International Business Machines (NYSE: IBM) appeared on my bullish scan the other night due to the stochastic lines making a bullish crossover. At first glance, I didn’t think the setup looked all that great, but then I noticed how the previous crossovers that occurred on the daily chart with the readings in oversold territory had produced some pretty decent gains over the last nine months. As you can see, three of the last four prior to the one that occurred on Friday have produced a gain of 8.5% or more.
The weekly chart shows that the stock is oversold based on the weekly stochastic readings as well, in fact it is the most oversold it has been since last summer. IBM stock has been trending downward since March of 2013 and due to this trend, the 13-week and 52-week moving averages have both made a bearish crossover of the 104-week moving average.
It is also worth noting that IBM has tremendous support at the $170 level after the stock hit the level three times from October through February. If you were looking to buy the stock at a lower level, the $170 area would seem to be the optimal point to buy the stock.
Looking at the sentiment toward IBM, I am amazed that such a blue-chip company could have so much bearish sentiment toward it. The short-interest ratio is currently at 8.5 and the put/call ratio is higher than 87% of the readings from the past year. Even the analysts are down on the company with only four “buy” ratings compared to 20 “hold” ratings and two “sell” ratings.
Given the bearish sentiment, you might expect the fundamentals for IBM stock to be terrible, but they aren’t as bad as I expected. The average EPS growth rate over the last three years is 10%- not great, but not terrible either. The company’s Return on Equity is rather impressive at 86.2%. There are a number of companies that would to have an ROE as high as IBM.
I think there are two ways to play IBM right now.
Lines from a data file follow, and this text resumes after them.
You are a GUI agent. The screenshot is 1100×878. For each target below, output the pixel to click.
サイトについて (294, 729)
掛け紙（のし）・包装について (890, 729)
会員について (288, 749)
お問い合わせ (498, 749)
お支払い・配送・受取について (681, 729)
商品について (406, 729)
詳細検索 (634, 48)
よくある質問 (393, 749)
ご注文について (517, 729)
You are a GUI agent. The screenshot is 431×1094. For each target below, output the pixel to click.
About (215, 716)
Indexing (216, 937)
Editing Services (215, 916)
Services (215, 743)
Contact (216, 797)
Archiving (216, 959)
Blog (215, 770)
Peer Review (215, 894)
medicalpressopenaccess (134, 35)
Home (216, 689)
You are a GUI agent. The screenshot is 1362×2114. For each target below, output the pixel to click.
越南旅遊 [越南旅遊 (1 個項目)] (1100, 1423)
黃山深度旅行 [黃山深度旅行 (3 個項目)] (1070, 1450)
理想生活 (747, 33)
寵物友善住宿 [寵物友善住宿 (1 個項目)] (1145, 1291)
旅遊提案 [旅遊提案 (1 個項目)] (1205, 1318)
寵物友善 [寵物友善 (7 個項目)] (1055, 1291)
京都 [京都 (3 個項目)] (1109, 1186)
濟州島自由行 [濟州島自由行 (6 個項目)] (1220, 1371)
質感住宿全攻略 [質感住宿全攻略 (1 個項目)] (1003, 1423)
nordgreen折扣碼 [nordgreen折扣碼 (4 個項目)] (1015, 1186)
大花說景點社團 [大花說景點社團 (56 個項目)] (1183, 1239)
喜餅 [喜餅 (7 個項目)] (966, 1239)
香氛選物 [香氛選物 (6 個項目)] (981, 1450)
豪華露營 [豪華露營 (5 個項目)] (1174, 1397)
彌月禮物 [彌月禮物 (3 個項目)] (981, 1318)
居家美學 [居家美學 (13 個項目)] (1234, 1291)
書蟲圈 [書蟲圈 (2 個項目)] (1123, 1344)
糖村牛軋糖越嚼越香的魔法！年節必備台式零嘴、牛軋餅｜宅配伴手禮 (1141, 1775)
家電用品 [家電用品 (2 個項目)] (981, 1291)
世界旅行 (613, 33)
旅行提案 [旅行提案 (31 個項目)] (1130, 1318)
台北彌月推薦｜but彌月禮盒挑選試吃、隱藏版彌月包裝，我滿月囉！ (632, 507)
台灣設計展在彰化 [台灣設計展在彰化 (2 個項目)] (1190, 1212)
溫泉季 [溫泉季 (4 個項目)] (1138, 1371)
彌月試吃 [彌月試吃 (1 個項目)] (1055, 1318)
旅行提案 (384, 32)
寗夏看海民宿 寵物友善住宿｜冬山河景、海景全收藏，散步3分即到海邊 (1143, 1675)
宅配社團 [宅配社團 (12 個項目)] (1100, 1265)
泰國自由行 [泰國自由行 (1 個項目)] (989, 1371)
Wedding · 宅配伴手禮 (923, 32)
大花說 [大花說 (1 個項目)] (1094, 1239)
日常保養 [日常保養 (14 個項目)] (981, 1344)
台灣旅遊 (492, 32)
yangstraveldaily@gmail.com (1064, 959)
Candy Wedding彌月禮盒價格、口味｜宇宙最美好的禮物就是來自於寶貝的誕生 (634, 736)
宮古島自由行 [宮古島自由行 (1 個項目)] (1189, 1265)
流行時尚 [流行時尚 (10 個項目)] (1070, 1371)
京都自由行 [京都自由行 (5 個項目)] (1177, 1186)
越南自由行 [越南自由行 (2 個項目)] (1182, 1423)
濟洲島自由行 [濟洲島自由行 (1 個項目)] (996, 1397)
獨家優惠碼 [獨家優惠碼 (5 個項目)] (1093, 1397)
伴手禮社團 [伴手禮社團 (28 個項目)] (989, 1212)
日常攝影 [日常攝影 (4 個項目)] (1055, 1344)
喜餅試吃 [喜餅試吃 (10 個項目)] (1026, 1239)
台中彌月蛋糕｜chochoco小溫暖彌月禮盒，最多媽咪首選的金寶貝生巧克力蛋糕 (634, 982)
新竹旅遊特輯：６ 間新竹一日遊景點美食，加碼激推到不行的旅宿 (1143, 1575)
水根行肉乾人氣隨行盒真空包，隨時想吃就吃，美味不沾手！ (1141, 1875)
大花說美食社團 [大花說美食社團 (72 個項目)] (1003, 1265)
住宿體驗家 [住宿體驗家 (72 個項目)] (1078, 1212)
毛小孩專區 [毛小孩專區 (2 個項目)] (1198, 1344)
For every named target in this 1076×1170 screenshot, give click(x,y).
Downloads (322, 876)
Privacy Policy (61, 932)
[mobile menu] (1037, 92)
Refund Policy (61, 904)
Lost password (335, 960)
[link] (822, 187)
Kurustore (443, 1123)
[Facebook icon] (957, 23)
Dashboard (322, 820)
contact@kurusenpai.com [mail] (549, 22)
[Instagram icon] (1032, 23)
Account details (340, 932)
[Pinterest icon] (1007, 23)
If you are a short-term trader, you could buy the stock here and look for a 10-15% gain over the next month or two. That outlook is based on the daily stochastic crossover and the way the stock has performed in the past when such an event has occurred. The negative sentiment is a secondary driver behind that outlook.
The second way to play IBM stock is more for the long-term investor. In this instance, I would wait to buy the stock down at the $170 level and then look to hold it for at least six to nine months. Should the stock start rallying, the sentiment will shift and drive the stock higher. If you like to use options, you could even sell puts down at the $170 level and collect the premiums. If the stock drops down there and the stock gets put to you, you are getting the stock at the price you wanted all along.